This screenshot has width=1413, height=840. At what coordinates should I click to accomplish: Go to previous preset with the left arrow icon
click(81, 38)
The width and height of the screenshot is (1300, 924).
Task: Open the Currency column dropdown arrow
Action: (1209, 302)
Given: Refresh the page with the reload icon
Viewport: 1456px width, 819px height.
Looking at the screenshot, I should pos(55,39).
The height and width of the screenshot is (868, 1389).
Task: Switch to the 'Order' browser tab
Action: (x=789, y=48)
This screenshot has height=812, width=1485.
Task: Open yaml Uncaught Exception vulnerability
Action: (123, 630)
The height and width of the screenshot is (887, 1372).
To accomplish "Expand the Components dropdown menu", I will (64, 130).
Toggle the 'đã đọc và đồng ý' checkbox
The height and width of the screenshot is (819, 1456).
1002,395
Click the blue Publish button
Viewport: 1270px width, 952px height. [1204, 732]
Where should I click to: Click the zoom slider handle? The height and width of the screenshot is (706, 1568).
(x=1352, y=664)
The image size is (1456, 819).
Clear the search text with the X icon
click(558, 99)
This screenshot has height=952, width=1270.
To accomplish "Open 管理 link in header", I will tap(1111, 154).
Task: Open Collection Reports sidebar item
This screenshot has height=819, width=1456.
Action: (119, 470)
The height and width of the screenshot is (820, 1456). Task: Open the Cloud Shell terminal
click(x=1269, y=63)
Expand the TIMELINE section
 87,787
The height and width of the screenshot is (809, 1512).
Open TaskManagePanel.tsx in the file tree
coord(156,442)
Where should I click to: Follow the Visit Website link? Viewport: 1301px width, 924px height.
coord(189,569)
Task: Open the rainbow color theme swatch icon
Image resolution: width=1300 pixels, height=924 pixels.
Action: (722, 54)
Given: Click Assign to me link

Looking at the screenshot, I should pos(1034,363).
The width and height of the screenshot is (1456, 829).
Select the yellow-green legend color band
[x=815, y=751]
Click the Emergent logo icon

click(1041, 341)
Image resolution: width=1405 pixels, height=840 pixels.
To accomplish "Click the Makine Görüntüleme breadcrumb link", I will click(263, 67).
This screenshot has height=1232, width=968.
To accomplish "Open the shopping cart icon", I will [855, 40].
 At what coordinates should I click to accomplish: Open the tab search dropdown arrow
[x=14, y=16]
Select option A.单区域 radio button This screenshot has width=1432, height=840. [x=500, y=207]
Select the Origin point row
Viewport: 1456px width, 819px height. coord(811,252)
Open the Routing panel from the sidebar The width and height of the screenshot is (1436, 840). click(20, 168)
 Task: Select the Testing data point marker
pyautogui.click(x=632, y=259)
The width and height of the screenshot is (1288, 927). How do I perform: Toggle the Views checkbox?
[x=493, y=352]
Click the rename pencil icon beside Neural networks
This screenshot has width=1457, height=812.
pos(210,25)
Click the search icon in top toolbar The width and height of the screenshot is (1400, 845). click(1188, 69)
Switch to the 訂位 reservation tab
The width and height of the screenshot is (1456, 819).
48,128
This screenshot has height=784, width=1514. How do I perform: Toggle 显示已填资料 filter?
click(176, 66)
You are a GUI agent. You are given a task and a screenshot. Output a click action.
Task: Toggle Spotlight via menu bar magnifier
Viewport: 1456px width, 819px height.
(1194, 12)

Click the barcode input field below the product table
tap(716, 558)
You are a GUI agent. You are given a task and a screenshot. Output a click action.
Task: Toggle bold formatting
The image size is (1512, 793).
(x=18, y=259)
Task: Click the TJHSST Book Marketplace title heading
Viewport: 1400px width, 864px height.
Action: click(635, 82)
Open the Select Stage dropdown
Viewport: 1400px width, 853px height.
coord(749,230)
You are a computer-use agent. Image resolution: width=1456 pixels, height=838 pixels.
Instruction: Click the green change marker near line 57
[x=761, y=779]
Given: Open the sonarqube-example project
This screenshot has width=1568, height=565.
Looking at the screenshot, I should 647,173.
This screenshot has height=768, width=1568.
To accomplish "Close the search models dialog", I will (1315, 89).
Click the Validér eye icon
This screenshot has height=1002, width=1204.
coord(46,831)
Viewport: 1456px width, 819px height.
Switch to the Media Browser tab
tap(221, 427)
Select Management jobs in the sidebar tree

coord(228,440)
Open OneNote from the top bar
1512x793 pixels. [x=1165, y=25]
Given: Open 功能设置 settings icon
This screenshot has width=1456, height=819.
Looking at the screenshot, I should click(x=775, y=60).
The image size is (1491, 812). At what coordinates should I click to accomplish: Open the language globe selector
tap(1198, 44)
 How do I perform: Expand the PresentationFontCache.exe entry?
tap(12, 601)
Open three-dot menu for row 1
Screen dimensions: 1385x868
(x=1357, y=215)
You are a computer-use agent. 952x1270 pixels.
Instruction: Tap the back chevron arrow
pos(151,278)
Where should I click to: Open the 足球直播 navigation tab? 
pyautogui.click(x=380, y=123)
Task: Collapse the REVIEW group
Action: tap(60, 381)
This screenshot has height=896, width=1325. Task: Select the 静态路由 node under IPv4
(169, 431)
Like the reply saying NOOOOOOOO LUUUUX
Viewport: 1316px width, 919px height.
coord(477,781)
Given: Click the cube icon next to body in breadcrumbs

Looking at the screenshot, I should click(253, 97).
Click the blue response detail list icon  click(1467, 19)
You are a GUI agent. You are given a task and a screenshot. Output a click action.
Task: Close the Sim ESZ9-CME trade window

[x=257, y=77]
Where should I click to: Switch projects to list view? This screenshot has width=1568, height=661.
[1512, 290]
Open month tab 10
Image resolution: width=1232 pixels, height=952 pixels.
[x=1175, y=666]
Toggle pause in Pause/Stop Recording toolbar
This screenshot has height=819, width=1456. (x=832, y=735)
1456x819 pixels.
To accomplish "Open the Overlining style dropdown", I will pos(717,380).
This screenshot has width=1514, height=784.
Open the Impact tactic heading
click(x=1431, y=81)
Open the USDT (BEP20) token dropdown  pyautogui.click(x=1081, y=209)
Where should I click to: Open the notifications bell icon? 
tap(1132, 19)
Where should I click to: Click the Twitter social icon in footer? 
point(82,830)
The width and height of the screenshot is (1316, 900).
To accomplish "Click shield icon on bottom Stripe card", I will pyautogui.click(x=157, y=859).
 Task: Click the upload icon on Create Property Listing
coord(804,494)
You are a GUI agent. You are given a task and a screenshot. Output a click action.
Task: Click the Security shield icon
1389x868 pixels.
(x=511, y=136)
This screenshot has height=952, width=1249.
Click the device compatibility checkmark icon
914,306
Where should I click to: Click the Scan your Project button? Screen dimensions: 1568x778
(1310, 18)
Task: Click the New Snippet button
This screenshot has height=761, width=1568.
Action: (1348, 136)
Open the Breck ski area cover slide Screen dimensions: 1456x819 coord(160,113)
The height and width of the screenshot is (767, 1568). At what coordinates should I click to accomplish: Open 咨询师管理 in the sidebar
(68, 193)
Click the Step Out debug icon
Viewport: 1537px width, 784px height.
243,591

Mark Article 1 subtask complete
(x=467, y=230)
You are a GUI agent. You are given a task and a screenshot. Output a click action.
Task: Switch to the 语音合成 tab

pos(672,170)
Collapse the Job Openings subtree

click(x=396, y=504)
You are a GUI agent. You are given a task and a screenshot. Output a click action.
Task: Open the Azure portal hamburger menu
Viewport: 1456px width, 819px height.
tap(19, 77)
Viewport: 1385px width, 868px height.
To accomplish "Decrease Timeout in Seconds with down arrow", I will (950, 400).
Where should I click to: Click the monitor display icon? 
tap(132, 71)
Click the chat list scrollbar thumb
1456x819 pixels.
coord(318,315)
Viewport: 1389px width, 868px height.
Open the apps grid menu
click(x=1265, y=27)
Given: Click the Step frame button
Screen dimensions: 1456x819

+ + +

■ TASK OBJECTIVE ■
Exact lines only, please: output the listing from the first line to the line with "Given: Refresh the page with the reload icon", both included.

■ TASK ANSWER ■
This screenshot has width=1413, height=840. At what coordinates should I click to accomplish: Go to previous preset with the left arrow icon
click(81, 38)
The width and height of the screenshot is (1300, 924).
Task: Open the Currency column dropdown arrow
Action: (1209, 302)
Given: Refresh the page with the reload icon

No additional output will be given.